The page is designed to help review invoices and compare billing policies, not to decide whether a particular time entry is ethically reasonable in context. Real invoices still depend on the engagement letter, task descriptions, staffing structure, and the applicable professional-conduct rules.
The most common increment is 6 minutes (0.1 hours). Some firms use 10-minute or 15-minute increments. A few modern firms bill in 1-minute increments. The larger the increment, the more you pay in rounding.
Studies show billing increments add 10–25% to total legal costs. The impact is greatest for short tasks like phone calls and emails, where a 2-minute call becomes a 6-minute charge.
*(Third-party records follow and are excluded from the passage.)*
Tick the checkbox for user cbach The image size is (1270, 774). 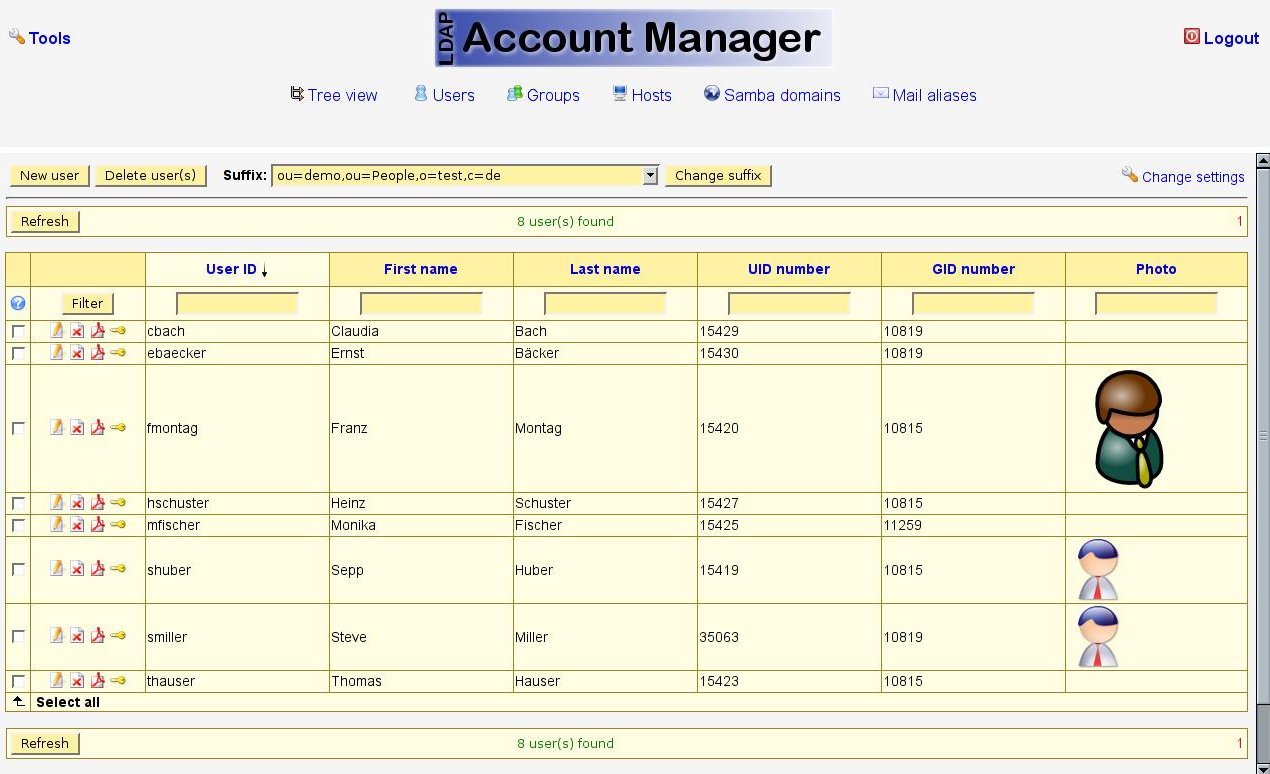coord(18,331)

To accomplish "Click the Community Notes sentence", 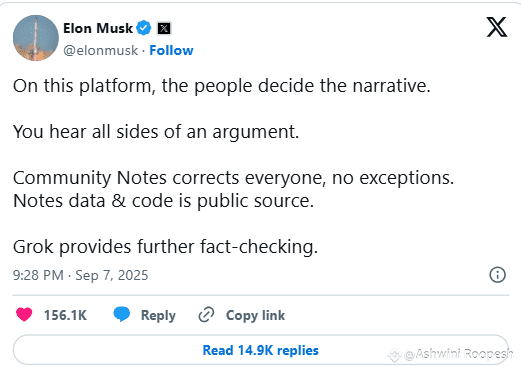I will point(233,178).
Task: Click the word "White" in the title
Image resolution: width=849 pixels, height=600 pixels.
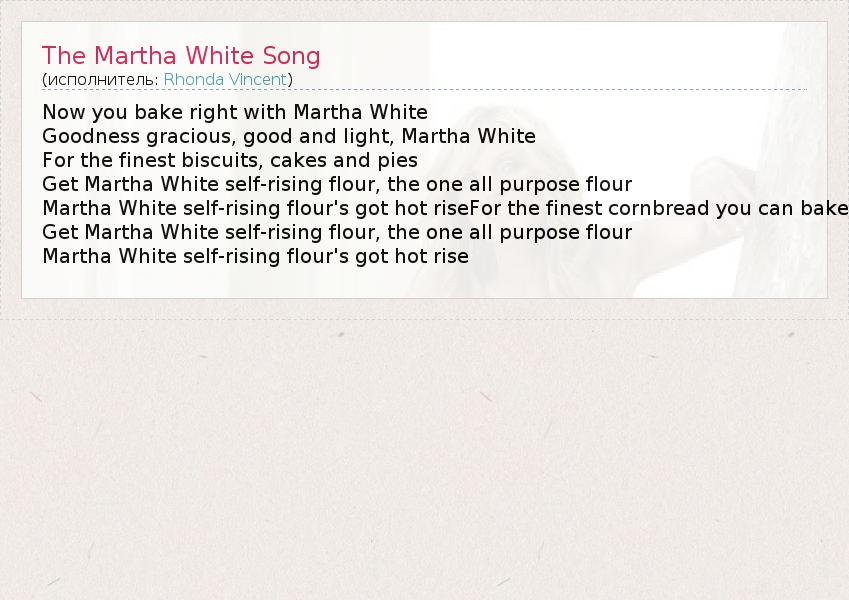Action: click(219, 56)
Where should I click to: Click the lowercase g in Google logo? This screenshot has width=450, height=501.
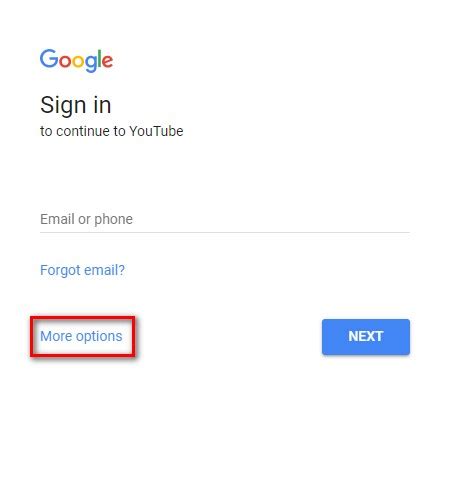[x=90, y=64]
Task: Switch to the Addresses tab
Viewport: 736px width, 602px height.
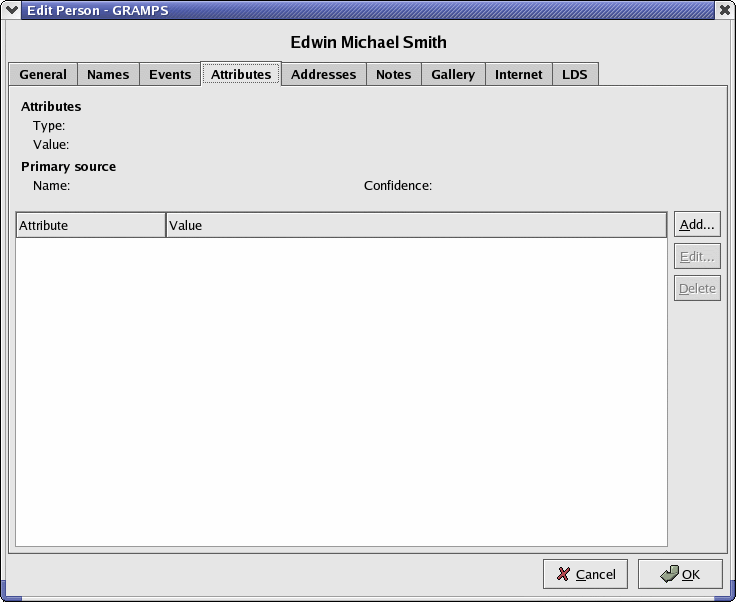Action: click(x=323, y=74)
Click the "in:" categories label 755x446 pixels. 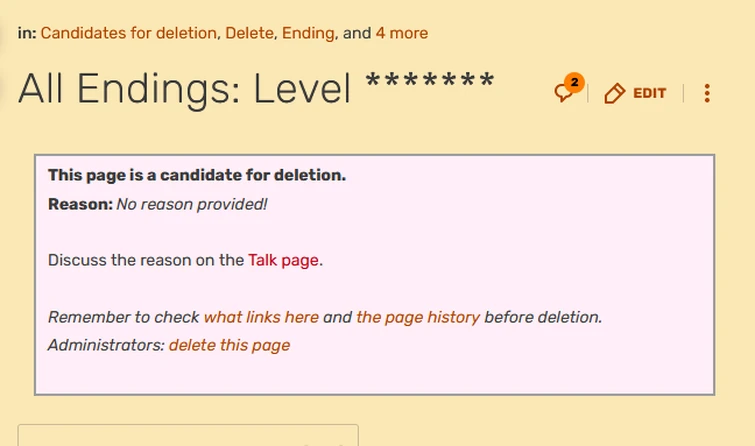click(x=27, y=33)

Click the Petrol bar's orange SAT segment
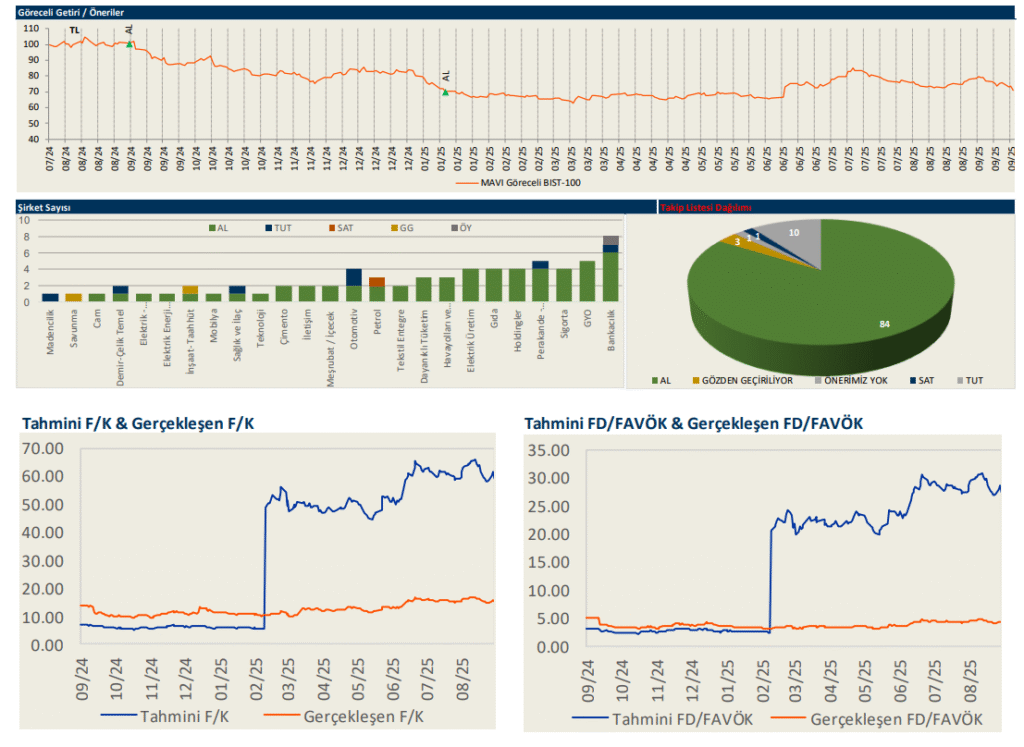coord(377,282)
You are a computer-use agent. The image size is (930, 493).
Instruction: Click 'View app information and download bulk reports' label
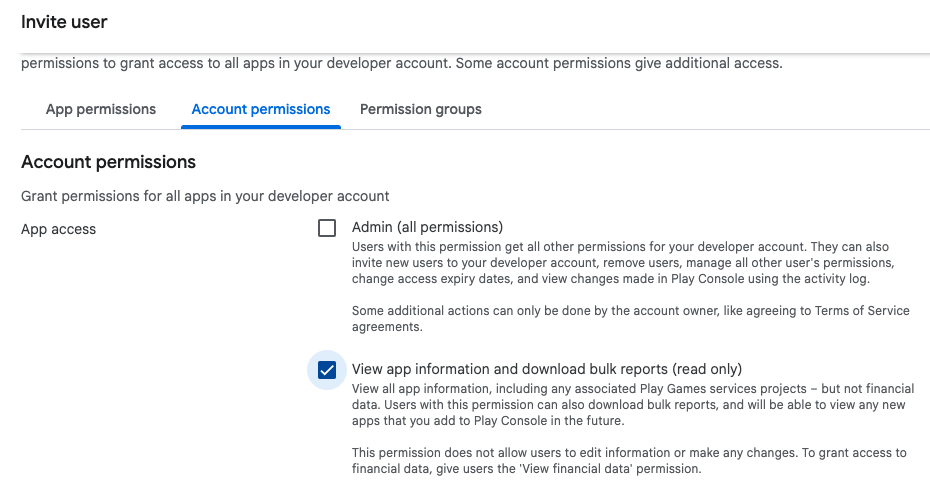pos(546,369)
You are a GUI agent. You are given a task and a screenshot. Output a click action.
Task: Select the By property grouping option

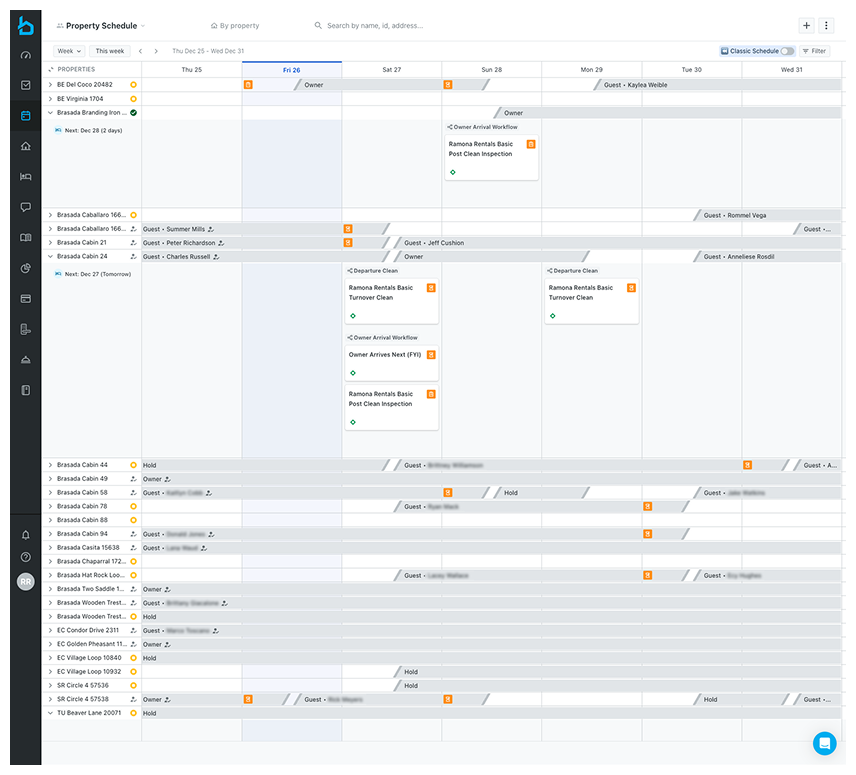[x=235, y=26]
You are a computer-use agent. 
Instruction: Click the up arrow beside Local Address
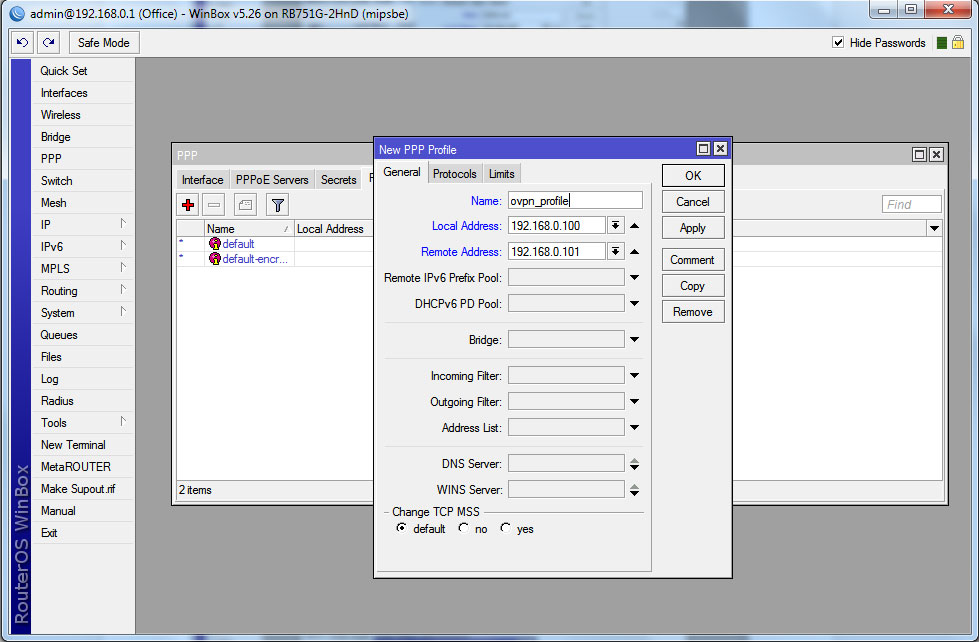point(634,226)
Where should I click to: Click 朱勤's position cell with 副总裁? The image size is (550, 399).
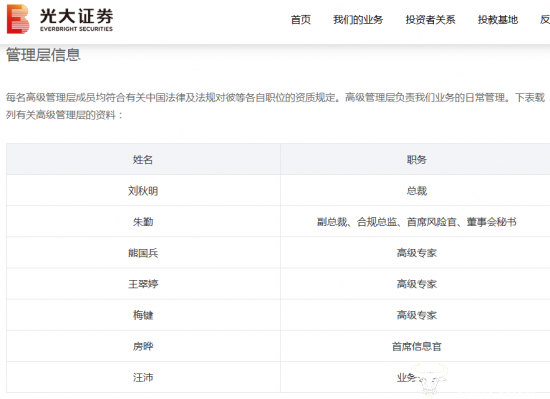(417, 222)
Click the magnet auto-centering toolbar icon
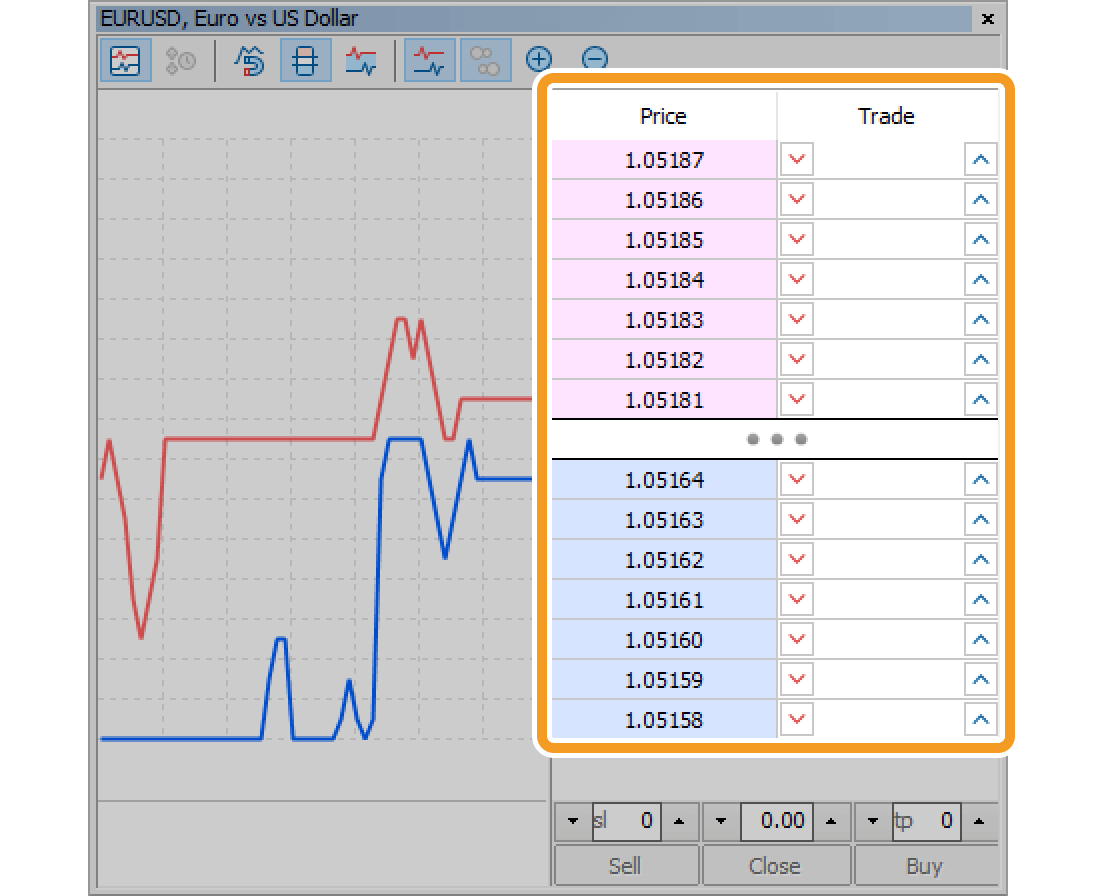The width and height of the screenshot is (1100, 896). coord(249,61)
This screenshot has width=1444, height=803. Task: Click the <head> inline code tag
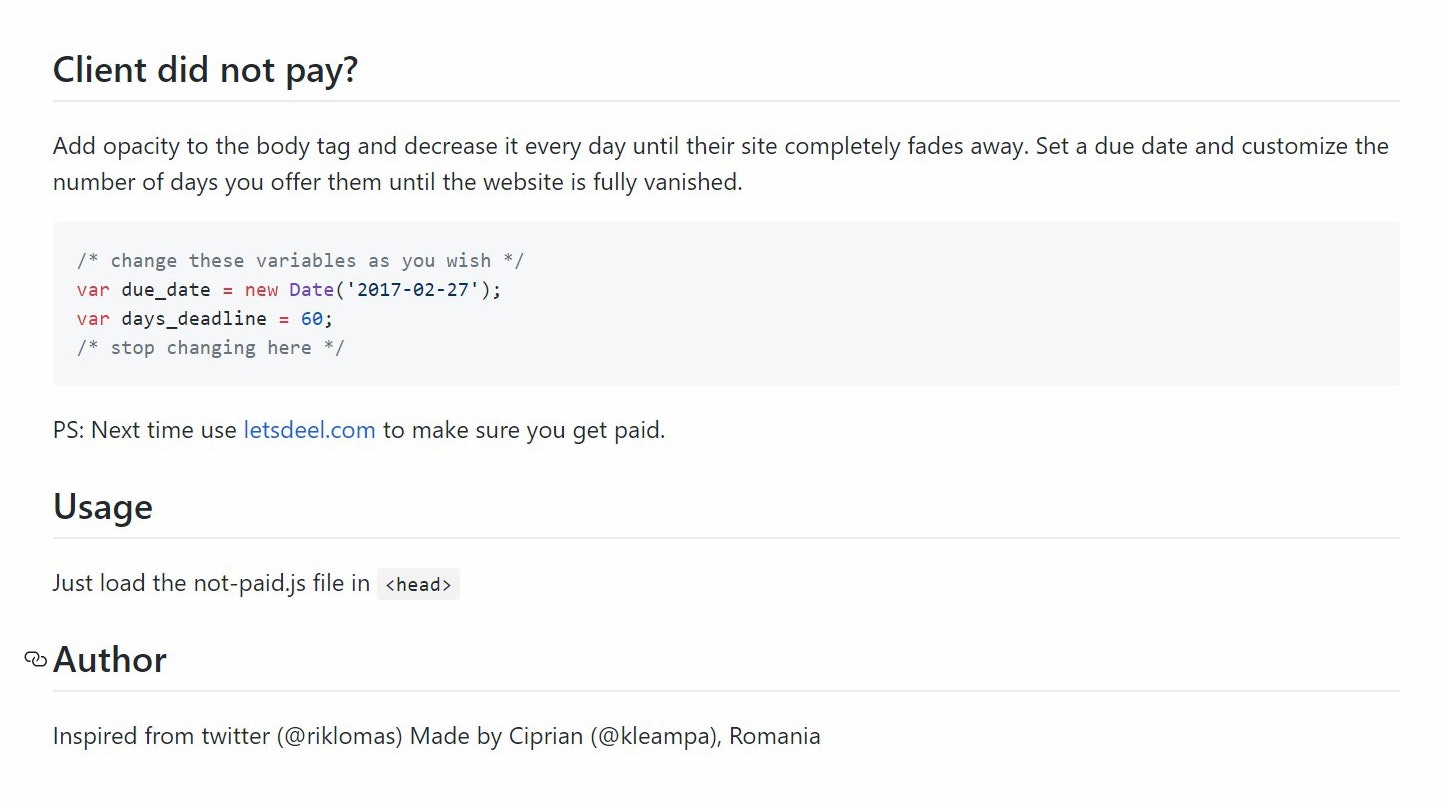tap(418, 585)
Yes. More firms are adopting 1-minute billing, especially for routine communications. Negotiate the increment when you engage the attorney. Even moving from 15 to 6-minute increments can save significantly.
Attorneys often bill in tenths of an hour. Each tenth is 6 minutes. A 0.1 entry means 6 minutes (minimum), 0.2 means 12 minutes, 0.3 means 18 minutes, and so on. One full hour is 1.0.
Yes. If you see many 0.1 (6-minute) entries for tasks that likely took 1–2 minutes, discuss this with your attorney. Ethical rules require attorneys to bill for time actually spent, not to pad entries.
Block billing is when an attorney groups multiple tasks into a single time entry (e.g., "Research, drafted motion, made calls — 3.5 hours"). This makes it hard to evaluate whether the time was reasonable.